Hace unos días en uno de los grupos de whatsApp
al que pertenezco, se recibió una nota de voz de un sacerdote a la salida del
Hospital Virgen del Rocío de Sevilla, pidiendo oraciones por un niño de ocho
años, al que le habían descubierto dos tumores en la cabeza, que iba a ser
operado de inmediato. El sacerdote le explicó al chico el significado de
administrarle el sacramento de la Unción de Enfermos, que era para que Dios le
llenase de paz, fortaleza y esperanza, a lo que el chaval respondió con madurez
y serenidad. Ante el riesgo de peligrar su vida, el sacerdote no le ha ofrecido
cambiar el pijama del hospital por un disfraz de vampiro, sus amiguitos no le
ofrecen lo de “truco o trato” para hacerle sonreír, sus padres no le han
prometido cuando se recupere invitarle a comer un “menú de la muerte”, que
ofrecen en estas fechas algunos restaurantes, para aliviarle y hacerle
llevadero el difícil trance por el que iba a pasar. No. En estas circunstancias
Halloween no hace efecto. El entorno afectivo y familiar de este niño ha optado
por poner su vida en manos del único que vence a la muerte: Jesucristo. Fuera
de Él el inevitable trance de la muerte se convierte en tragedia, en
desesperación, sin olvidar que por este trauma todos pasaremos, porque como
escribía Horacio, “la muerte lo
mismo llama a las cabañas de los humildes que a las torres de los reyes”. El
miedo a la muerte solamente puede ser derrotado por la esperanza en una nueva
vida; erramos si cerramos los ojos al mayor enigma del ser humano, acertamos si
reconocemos que el sentido de la vida está en alcanzar la salvación eterna.

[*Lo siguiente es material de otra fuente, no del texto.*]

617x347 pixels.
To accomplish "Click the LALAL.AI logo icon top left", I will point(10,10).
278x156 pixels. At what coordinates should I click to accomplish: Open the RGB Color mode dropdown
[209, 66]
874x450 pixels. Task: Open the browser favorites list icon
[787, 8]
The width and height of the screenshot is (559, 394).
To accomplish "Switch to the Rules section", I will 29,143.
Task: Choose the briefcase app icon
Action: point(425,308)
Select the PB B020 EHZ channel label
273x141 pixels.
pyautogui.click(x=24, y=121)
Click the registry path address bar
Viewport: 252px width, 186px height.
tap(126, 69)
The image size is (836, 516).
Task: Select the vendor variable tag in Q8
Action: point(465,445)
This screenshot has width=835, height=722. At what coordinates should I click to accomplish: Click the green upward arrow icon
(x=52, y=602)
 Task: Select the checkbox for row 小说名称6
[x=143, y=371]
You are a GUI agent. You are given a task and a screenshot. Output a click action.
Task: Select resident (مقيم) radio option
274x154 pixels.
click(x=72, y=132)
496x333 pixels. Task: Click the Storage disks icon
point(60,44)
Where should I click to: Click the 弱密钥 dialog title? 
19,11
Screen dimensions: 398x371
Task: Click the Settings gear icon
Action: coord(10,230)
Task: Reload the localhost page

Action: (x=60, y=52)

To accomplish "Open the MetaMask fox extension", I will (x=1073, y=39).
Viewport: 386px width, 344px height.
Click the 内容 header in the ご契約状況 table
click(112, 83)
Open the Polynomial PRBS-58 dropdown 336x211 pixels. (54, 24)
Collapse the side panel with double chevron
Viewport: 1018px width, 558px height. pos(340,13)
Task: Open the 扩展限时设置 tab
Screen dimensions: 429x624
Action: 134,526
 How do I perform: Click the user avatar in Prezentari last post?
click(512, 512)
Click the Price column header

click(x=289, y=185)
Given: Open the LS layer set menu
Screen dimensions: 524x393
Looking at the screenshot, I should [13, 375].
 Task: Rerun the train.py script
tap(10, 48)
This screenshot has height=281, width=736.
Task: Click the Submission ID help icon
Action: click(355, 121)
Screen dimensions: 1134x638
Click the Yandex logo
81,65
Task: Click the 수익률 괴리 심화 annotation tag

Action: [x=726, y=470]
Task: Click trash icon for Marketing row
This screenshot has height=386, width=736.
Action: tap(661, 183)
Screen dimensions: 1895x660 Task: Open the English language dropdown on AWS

¿Solos? No; con Cristo, porque nos lo ha dicho “Yo soy el camino, la verdad y
la vida” (Jn. 14,6).
“La muerte no es el final” es una composición musical cristiana creada por el sacerdote español Cesáreo Gabaráin Azurmendi (1936-1991). En 1981 el pasaje central se convirtió en himno para honrar a los caídos de la Fuerzas Armadas Españolas. Te sugiero que leas completa la composición. Es el mejor broche con el que puedo terminar este post.
Me llega el tuit diario del Papa Francisco y no puedo dejar de transcribirlo, hoy festividad de Todos los Santos. Dice así: "Queridos amigos, el mundo necesita santos, y todos nosotros, sin excepción, estamos llamados a la santidad. ¡No tengan miedo!". Aleccionador ¿no?